** Available data follows **

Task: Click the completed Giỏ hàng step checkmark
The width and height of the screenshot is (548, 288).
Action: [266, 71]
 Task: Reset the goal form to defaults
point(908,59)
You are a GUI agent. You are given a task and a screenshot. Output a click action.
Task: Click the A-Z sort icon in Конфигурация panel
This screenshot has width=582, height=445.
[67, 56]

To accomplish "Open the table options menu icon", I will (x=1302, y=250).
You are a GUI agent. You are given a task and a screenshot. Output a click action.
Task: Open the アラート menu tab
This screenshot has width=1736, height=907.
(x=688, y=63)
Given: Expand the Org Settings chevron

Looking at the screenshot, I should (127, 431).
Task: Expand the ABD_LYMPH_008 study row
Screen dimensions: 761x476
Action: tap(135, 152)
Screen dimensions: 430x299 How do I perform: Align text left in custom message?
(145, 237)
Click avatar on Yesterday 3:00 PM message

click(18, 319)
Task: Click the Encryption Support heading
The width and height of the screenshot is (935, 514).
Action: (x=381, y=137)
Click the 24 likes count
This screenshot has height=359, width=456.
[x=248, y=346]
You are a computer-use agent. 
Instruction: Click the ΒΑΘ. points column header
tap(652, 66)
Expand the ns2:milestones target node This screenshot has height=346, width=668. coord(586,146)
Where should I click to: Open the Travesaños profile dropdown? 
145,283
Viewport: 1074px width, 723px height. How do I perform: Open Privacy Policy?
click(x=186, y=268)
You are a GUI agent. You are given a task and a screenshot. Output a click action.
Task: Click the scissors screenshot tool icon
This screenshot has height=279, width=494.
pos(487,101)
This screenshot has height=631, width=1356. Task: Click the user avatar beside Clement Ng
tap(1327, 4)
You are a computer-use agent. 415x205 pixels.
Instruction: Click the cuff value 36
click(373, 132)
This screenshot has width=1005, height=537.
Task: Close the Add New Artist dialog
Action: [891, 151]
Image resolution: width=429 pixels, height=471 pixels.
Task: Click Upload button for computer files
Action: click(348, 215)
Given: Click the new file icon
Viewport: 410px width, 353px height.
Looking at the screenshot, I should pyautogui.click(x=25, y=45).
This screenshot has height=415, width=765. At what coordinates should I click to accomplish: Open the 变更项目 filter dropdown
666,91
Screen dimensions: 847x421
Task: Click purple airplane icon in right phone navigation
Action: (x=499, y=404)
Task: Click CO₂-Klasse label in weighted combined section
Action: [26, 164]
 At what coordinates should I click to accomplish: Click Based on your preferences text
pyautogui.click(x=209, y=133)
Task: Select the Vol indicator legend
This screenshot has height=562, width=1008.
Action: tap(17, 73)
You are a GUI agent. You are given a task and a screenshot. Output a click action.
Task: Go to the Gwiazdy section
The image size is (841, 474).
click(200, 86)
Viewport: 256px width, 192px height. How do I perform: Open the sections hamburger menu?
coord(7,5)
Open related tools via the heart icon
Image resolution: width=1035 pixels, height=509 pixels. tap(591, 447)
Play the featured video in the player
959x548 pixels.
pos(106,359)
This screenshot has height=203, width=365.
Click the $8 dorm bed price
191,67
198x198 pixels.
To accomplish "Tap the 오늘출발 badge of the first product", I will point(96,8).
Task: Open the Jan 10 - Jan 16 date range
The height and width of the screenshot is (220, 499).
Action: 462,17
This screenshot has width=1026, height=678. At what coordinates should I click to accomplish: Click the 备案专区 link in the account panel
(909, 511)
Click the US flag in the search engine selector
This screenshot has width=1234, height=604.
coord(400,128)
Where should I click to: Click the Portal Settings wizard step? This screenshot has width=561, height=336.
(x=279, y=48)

** End of Available data **

**Exercise:**
The full set of entries must be transcribed exactly.

**Output below:**
Task: Click the completed Giỏ hàng step checkmark
The width and height of the screenshot is (548, 288).
Action: [266, 71]
 Task: Reset the goal form to defaults
point(908,59)
You are a GUI agent. You are given a task and a screenshot. Output a click action.
Task: Click the A-Z sort icon in Конфигурация panel
This screenshot has width=582, height=445.
[67, 56]

To accomplish "Open the table options menu icon", I will (x=1302, y=250).
You are a GUI agent. You are given a task and a screenshot. Output a click action.
Task: Open the アラート menu tab
This screenshot has width=1736, height=907.
(x=688, y=63)
Given: Expand the Org Settings chevron

Looking at the screenshot, I should (127, 431).
Task: Expand the ABD_LYMPH_008 study row
Screen dimensions: 761x476
Action: tap(135, 152)
Screen dimensions: 430x299 How do I perform: Align text left in custom message?
(145, 237)
Click avatar on Yesterday 3:00 PM message

click(18, 319)
Task: Click the Encryption Support heading
The width and height of the screenshot is (935, 514).
Action: (x=381, y=137)
Click the 24 likes count
This screenshot has height=359, width=456.
[x=248, y=346]
You are a computer-use agent. 
Instruction: Click the ΒΑΘ. points column header
tap(652, 66)
Expand the ns2:milestones target node This screenshot has height=346, width=668. coord(586,146)
Where should I click to: Open the Travesaños profile dropdown? 
145,283
Viewport: 1074px width, 723px height. How do I perform: Open Privacy Policy?
click(x=186, y=268)
You are a GUI agent. You are given a task and a screenshot. Output a click action.
Task: Click the scissors screenshot tool icon
This screenshot has height=279, width=494.
pos(487,101)
This screenshot has height=631, width=1356. Task: Click the user avatar beside Clement Ng
tap(1327, 4)
You are a computer-use agent. 415x205 pixels.
Instruction: Click the cuff value 36
click(373, 132)
This screenshot has width=1005, height=537.
Task: Close the Add New Artist dialog
Action: [891, 151]
Image resolution: width=429 pixels, height=471 pixels.
Task: Click Upload button for computer files
Action: click(348, 215)
Given: Click the new file icon
Viewport: 410px width, 353px height.
Looking at the screenshot, I should pyautogui.click(x=25, y=45).
This screenshot has height=415, width=765. At what coordinates should I click to accomplish: Open the 变更项目 filter dropdown
666,91
Screen dimensions: 847x421
Task: Click purple airplane icon in right phone navigation
Action: (x=499, y=404)
Task: Click CO₂-Klasse label in weighted combined section
Action: [26, 164]
 At what coordinates should I click to accomplish: Click Based on your preferences text
pyautogui.click(x=209, y=133)
Task: Select the Vol indicator legend
This screenshot has height=562, width=1008.
Action: tap(17, 73)
You are a GUI agent. You are given a task and a screenshot. Output a click action.
Task: Go to the Gwiazdy section
The image size is (841, 474).
click(200, 86)
Viewport: 256px width, 192px height. How do I perform: Open the sections hamburger menu?
coord(7,5)
Open related tools via the heart icon
Image resolution: width=1035 pixels, height=509 pixels. tap(591, 447)
Play the featured video in the player
959x548 pixels.
pos(106,359)
This screenshot has height=203, width=365.
Click the $8 dorm bed price
191,67
198x198 pixels.
To accomplish "Tap the 오늘출발 badge of the first product", I will point(96,8).
Task: Open the Jan 10 - Jan 16 date range
The height and width of the screenshot is (220, 499).
Action: 462,17
This screenshot has width=1026, height=678. At what coordinates should I click to accomplish: Click the 备案专区 link in the account panel
(909, 511)
Click the US flag in the search engine selector
This screenshot has width=1234, height=604.
coord(400,128)
Where should I click to: Click the Portal Settings wizard step? This screenshot has width=561, height=336.
(x=279, y=48)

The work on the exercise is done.